▶ [Data shown]:
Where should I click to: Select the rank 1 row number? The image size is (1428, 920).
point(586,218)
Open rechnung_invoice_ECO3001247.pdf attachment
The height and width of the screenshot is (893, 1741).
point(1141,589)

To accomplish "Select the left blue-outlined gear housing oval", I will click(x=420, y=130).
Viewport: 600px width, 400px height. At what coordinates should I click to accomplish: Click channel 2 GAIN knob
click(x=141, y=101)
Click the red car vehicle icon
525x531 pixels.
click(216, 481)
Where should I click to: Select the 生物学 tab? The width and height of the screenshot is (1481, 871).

▶ [Your task]:
Retype the data in full, precisely as given.

▶ [Result]:
Where should I click to: Select the rank 1 row number? The image size is (1428, 920).
point(586,218)
Open rechnung_invoice_ECO3001247.pdf attachment
The height and width of the screenshot is (893, 1741).
point(1141,589)

To accomplish "Select the left blue-outlined gear housing oval", I will click(x=420, y=130).
Viewport: 600px width, 400px height. At what coordinates should I click to accomplish: Click channel 2 GAIN knob
click(x=141, y=101)
Click the red car vehicle icon
525x531 pixels.
click(216, 481)
Where should I click to: Select the 生物学 tab? The width and height of the screenshot is (1481, 871).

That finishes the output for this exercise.